WRITTEN EXERCISE A
In the records, format the lines starting at the line that contains "Click the 67% ISS FOR prevalence cell" and ending at the last line of the records as a JSON list of strings, one string per line, skipping blank lines. Leave the pictures out of the answer.

Henry John George Herbert, 3rd Earl of Carnarvon, FRS (8 June 1800 – 10 December 1849), styled Lord Porchester from 1811 to 1833, was a British writer, traveller, nobleman, and politician.

Background and education
Herbert was born in London, the eldest son of Henry Herbert, 2nd Earl of Carnarvon and Elizabeth "Kitty" Acland, daughter of John Dyke Acland of Pixton Park in Somerset. He was educated at Eton College and Christ Church, Oxford.

Public life
In 1831, Porchester was elected to the House of Commons for Wootton Bassett as a Tory, a seat he held until the following year when the constituency was abolished by the Great Reform Act. In 1833 he succeeded his father in the earldom and entered the House of Lords. He was elected a Fellow of the Royal Society in 1841. It was during Carnarvon's lifetime that the family seat of Highclere Castle was redesigned and rebuilt by Sir Charles Barry into a Victorian mansion.

WRITTEN EXERCISE B
Proceed with the account of Henry Herbert, 3rd Earl of Carnarvon, from the point where it stops.

RECORDS SHOWN
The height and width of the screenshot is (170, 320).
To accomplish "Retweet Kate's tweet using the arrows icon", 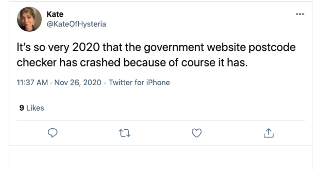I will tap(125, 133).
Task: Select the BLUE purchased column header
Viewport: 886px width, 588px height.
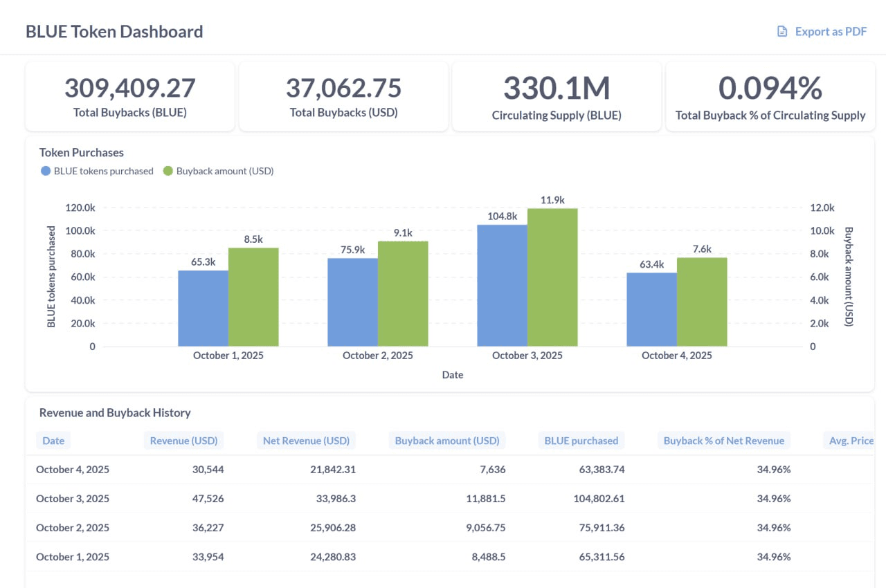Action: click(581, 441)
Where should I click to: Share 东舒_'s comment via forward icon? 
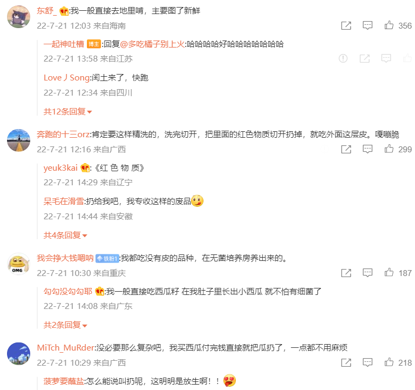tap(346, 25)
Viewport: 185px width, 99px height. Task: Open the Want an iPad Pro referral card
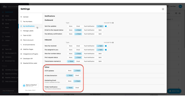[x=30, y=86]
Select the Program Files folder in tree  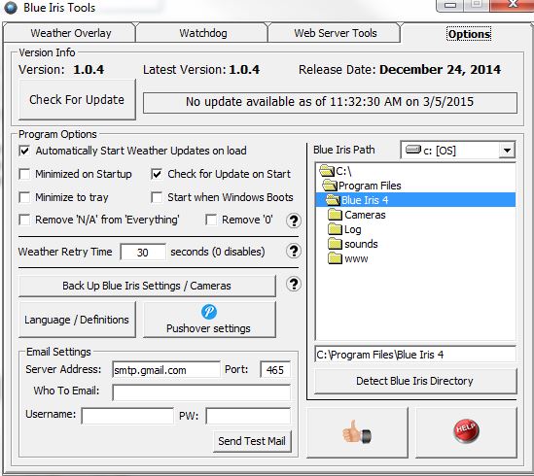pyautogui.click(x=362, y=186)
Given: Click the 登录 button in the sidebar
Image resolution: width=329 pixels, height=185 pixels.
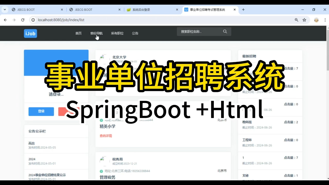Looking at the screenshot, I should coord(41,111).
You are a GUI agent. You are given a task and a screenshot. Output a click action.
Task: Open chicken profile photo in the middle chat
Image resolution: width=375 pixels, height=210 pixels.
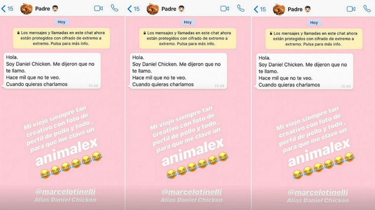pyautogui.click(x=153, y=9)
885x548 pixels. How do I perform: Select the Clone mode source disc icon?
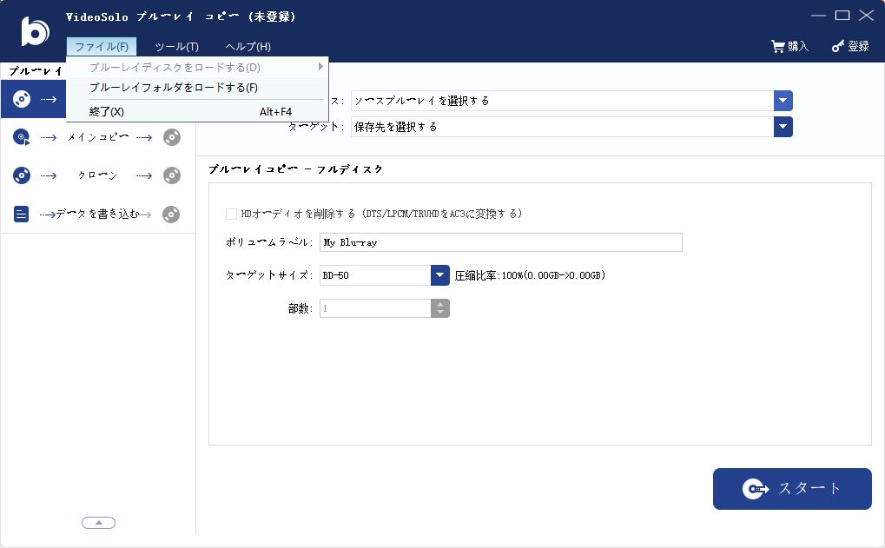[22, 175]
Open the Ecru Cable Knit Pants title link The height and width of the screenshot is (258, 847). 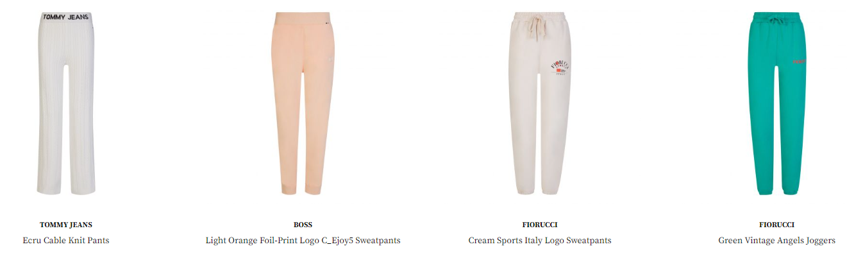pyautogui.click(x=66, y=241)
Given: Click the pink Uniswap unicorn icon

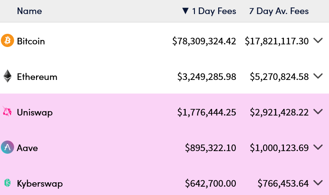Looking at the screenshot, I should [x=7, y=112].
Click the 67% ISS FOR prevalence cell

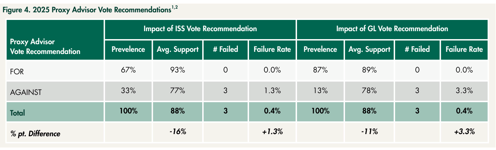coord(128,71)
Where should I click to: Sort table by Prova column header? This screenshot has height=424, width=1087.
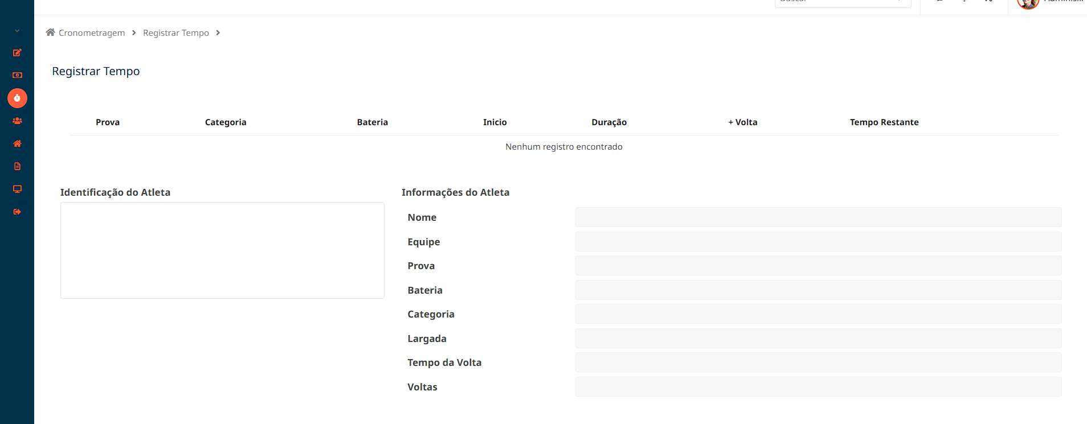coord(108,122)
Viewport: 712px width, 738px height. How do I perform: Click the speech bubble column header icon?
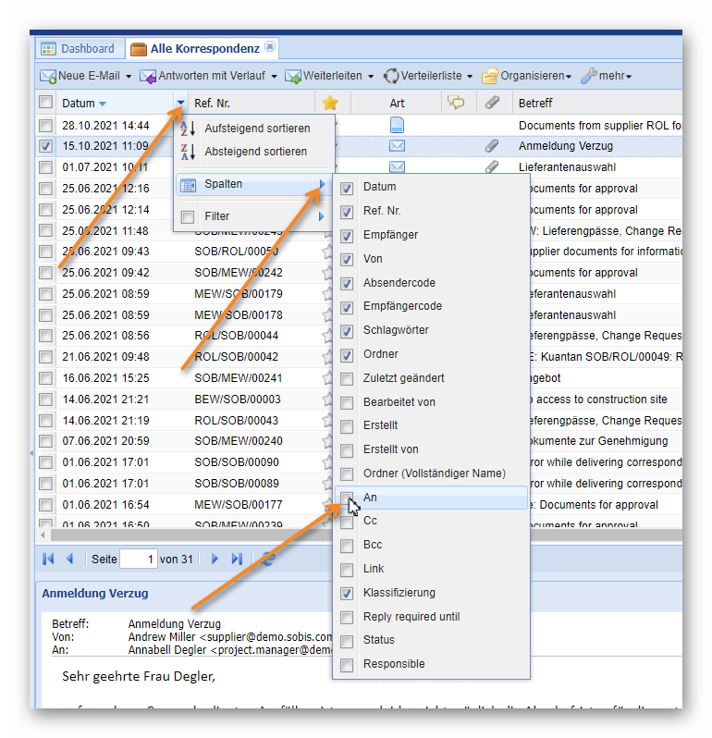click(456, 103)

EXERCISE RESPONSE A
[
  "Click the 67% ISS FOR prevalence cell",
  "coord(128,71)",
  "Where should I click to: Sort table by Prova column header? This screenshot has height=424, width=1087.",
  "coord(108,122)",
  "Viewport: 712px width, 738px height. How do I perform: Click the speech bubble column header icon?",
  "click(456, 103)"
]

EXERCISE RESPONSE B
Cricket
Herbert played first-class cricket in 1822 when he was recorded in one match, totalling 1 run with a highest score of 1 and holding 2 catches.

Marriage and issue
In 1830, Lord Carnarvon married Henrietta Anna Howard-Molyneux-Howard (died 1876), eldest daughter of Lord Henry Howard-Molyneux-Howard, by whom he had three sons and two daughters:

Henry Herbert, 4th Earl of Carnarvon (1831–1890), a prominent Conservative politician.
 Lady Eveline Alicia Juliana Howard Herbert (1834–1906), who married Isaac Newton Wallop, 5th Earl of Portsmouth. Her memorial stained-glass window survives in Brushford Church in Somerset, near her father's mansion at Pixton Park.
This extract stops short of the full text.